We can make excuses and say it was the year. It was a wave. It was undetectable anger, a populist outcry that didn’t show up in the polls.
Or we could recognize it as an opportunity.
This is not the first time I’ve written that Indiana Democrats needed to reach this point to turn things around. I just didn’t think we would have to dip so low. Nor do I envy the two Joes—Hogsett and Donnelly—in whose hands the future of the party now largely rests.
That’s not in any way meant to discount other elected officials, including Pelath, Senator Minority Leader Tim Lanane, Reps. Andre Carson and Pete Visclosky and municipal leaders across the state. They will all play a valuable role in the conversation about where we go from here.
But when it comes to party infrastructure and leadership, the Indianapolis mayor and soon-to-be senior U.S. senator are critically important to our success in 2018 and beyond.
Since taking office, Hogsett has started to transform the Marion County Democratic Party in a very positive direction. He’s also nurturing a strong group of young leaders within city government.
Donnelly is now our only statewide officeholder. He’s a pragmatic problem solver, and I have faith that he’ll install a team that channels his leadership style—inclusive and open-minded—while taking Republicans to task when necessary.
Shortly after the election, I made the case in this publication that state parties as we once knew them are dead. They’re not the financial, messaging or operational powerhouses they once were now that we live in an era of super PACs and other outside influencers.
That doesn’t mean the Democratic Party itself is dead. Far from it. From the ashes we surely can rise. The question is when and how.
It won’t be easy, and we won’t be able to accomplish the necessary post-mortem if we write 2016 off as a fluke.

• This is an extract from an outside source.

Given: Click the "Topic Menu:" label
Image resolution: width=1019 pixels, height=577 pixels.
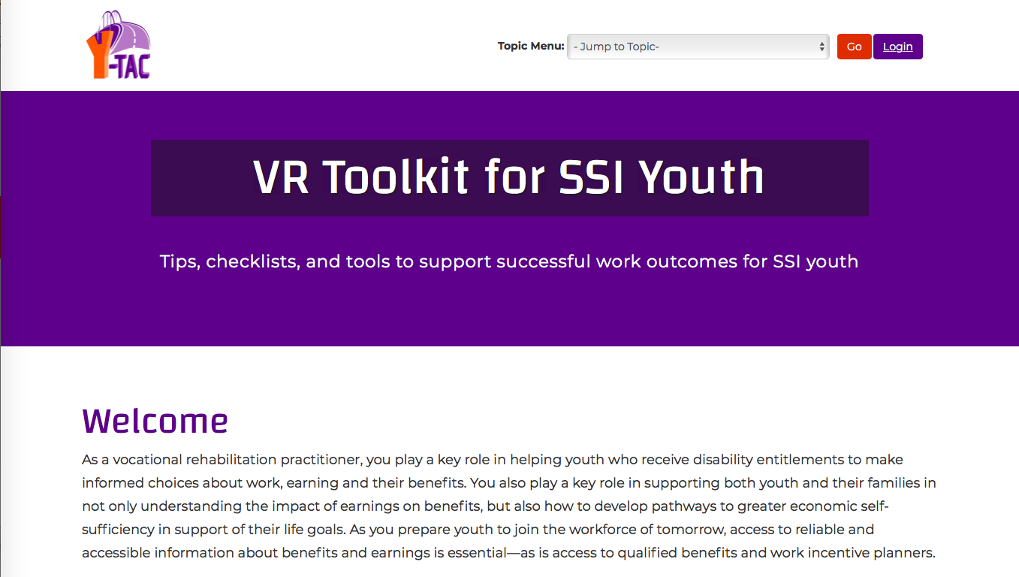Looking at the screenshot, I should [x=530, y=46].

Why did we fall flat on our faces this year?
Maybe we lost touch with rural America, as Agriculture Secretary Tom Vilsack has suggested. Perhaps young progressives stayed home after Bernie Sanders lost the primary. Women, even those with college degrees, certainly proved they don’t vote for a candidate based on gender alone.
I don’t have all the answers, but I do know we can’t keep doing things the same way and expect different results.
As we close out 2016, I’m pledging to make 2017 a year of “yes.”
Let’s hear out every new idea. Let’s have the conversation about our future at cocktail parties and dive bars, Democratic club meetings and Little League practices.
Now’s our chance to put it all on the table and really think through what we want to be, to seed the next generation of leaders and train up candidates who are strong, competent messengers of our core values.
Where others despair, I have an odd sense of hope that this is the new beginning we’ve needed for a long, long time.•
Wagner is a lifelong Indianapolis resident and founding principal of Mass Ave Public Relations, a local public relations and publicity firm. Send comments on this column to email@example.com.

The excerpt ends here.